• Health care quality improvements and productivity

    Though I am confident our health care system could be more productive, I’m skeptical that productivity growth in the sector has been negative, as has been shown in some estimates. The source of my skepticism is that those estimates do not account for changes in quality of health care products, which has likely gone up. Abe Dunn demonstrates this with respect to anti-cholesterol drugs. I did not slog through every detail of the paper, but here’s the gist:

    Except in the last two years of the sample, the quality-adjusted price of anti-cholesterol drug treatments has decreased relative to the (unadjusted) average price.

    This [quality-adjusted] price index fell by 9 percent from 1996 to 2005, which contrasts sharply with the average price that increased by 37 percent […]. Thus, accounting for changes in quality appears to be very important for properly measuring prices in the market for anti-cholesterol drugs. This result highlights the potential importance of accounting for quality changes when measuring prices and output in the health sector where technology is a primary driver of expenditure growth.

    About technology being the driver of health care expenditure growth, Dunn credits it with “as much as 50 percent” of the blame.

    Based on studies by Newhouse (1992), Cutler (1995), and Smith, Heffler, and Freeland (2000), the Congressional Budget Office (2008) estimates that new technologies account for approximately 50 percent of cost growth in medical care in recent decades. A more recent study by Smith, Newhouse, and Freeland (2009) estimates that medical technology explains 27–48 percent of health spending growth since 1960.


    Congressional Budget Office. 2008. Technological change and the growth of Health care spending. Congress of the United States, Congressional Budget Office. Washington, DC, January.
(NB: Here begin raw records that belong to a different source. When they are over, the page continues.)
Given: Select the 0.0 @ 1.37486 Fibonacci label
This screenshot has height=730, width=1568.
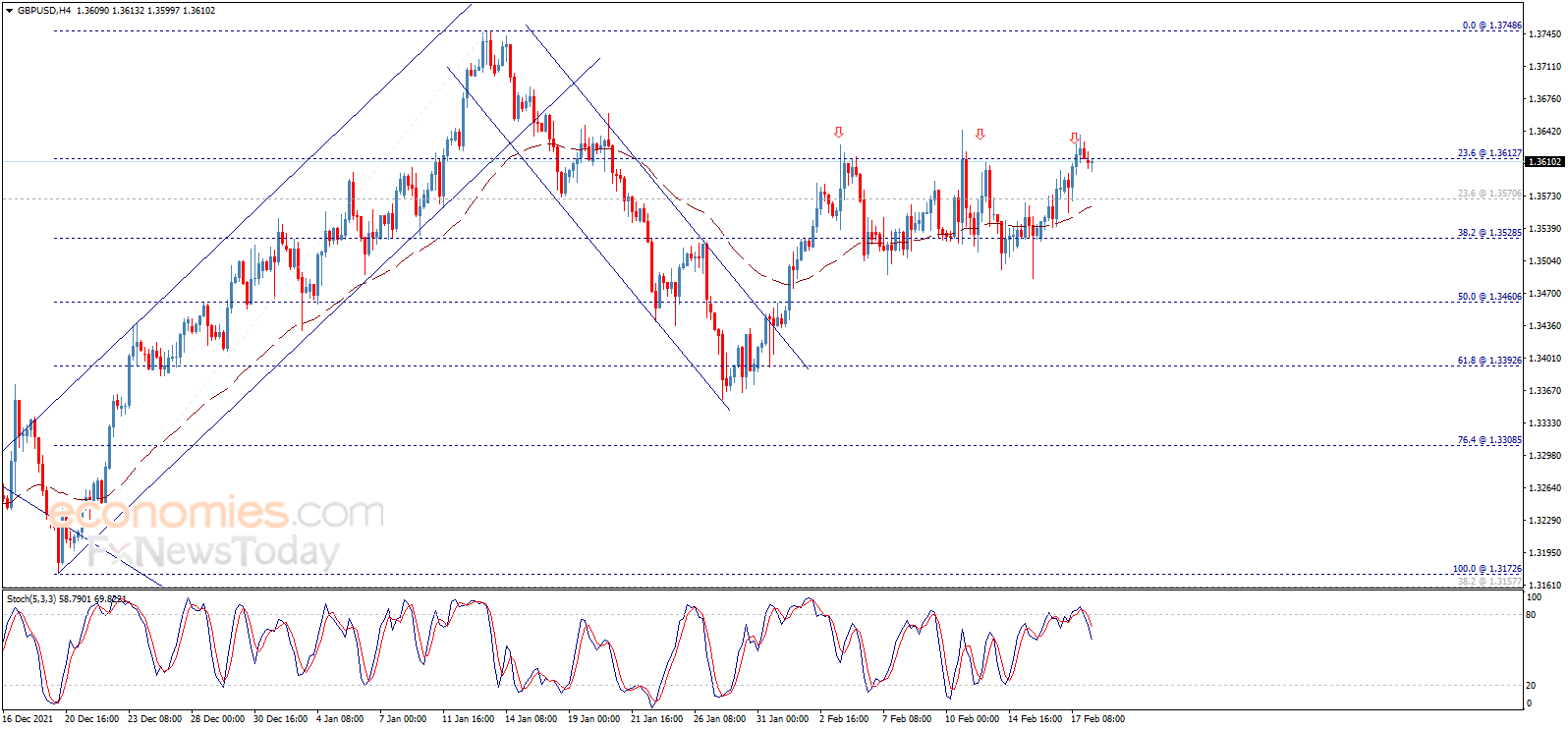Looking at the screenshot, I should coord(1491,26).
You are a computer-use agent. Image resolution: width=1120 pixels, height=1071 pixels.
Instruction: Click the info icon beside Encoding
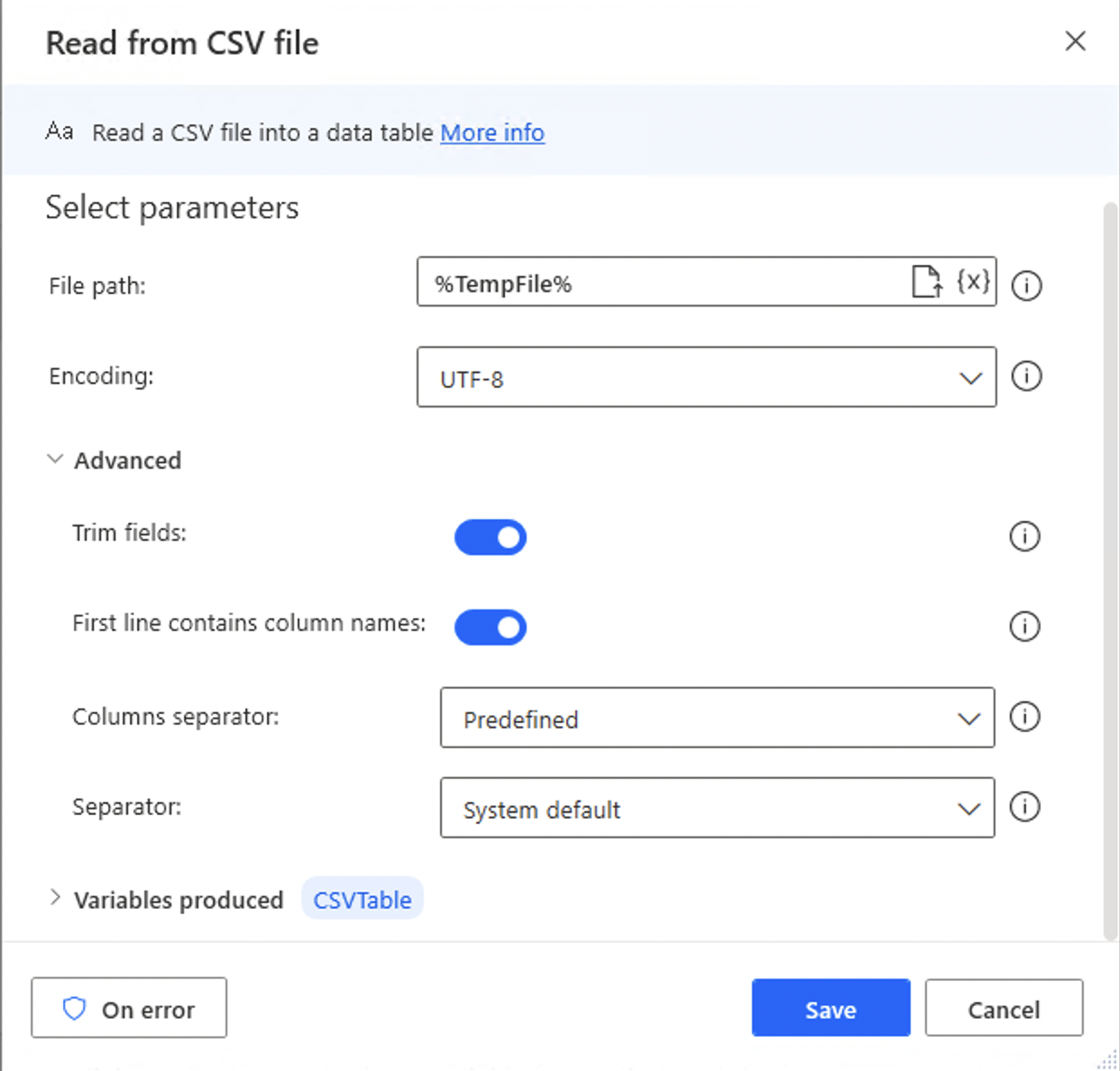coord(1026,377)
    Cutler, David M. 1995. “Technology, Health Costs, and the NIH.” Paper presented at National Institutes of Health Economics Roundtable on Biomedical Research. Cambridge, MA, September.
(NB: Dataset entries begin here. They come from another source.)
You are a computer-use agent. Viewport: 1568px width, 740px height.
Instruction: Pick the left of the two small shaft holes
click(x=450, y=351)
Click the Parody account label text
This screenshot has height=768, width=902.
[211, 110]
    Newhouse, Joseph P. 1992. “Medical Care Costs: How Much Welfare Loss?” Journal of Economic perspectives 6 (3): 3–21.

    Smith, Sheila, Joseph P. Newhouse, and Mark S. Freeland. 2009. “Income, Insurance, and Technology: Why Does Health Spending Outpace Economic Growth.” Health Affairs 28 (5): 1276–84.
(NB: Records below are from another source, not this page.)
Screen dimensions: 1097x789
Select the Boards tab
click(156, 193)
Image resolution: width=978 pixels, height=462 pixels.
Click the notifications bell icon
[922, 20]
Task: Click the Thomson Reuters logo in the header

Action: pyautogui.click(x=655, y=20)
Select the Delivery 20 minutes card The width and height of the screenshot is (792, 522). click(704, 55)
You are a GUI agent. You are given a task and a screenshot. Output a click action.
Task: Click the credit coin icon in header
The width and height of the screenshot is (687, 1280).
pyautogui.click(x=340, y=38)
    Smith, Sheila D., Stephen K. Heffler, and Mark S. Freeland. 2000. “The Impact of Technological Change on Health Care Cost Increases.” Unpublished.


    • You are skeptical of pronouncements of negative productivity growth. Statins have come down in price, significantly, and they are a successful class of medications. A notable win.

      However, conclusions about quality, marked increases–particularly over the last 20 or so years, no so clear–to me at least.

      Why are you so sure? What other trends, therapies or interventions do you have in mind.

      Your post got me thinking this AM. I am interested in your answer–as minimal HC productivity gains seem accepted as dogma.


      • Am I sure? No. Do I buy on its face that quality improvement has been flat or negative, that it should not be accounted for in measures of productivity? Absolutely not. I can’t prove it one way, but can anyone else prove it the other?

        • We measure quality, at times, by increased life expectancy. Longer, sicker lives, frequently requires additional use of other technologies.

          The statin’s life sustaining effects may require an AICD insertion downstream (prolonged morbidity, disability, inefficient use of treatments). In the aggregate, we must view QI with the impact interventions have from birth until death.

          You are not refuting–your answer plainly states, but, I doubt we have achieved a “productive” mileu given what we are wasting in delivery of services.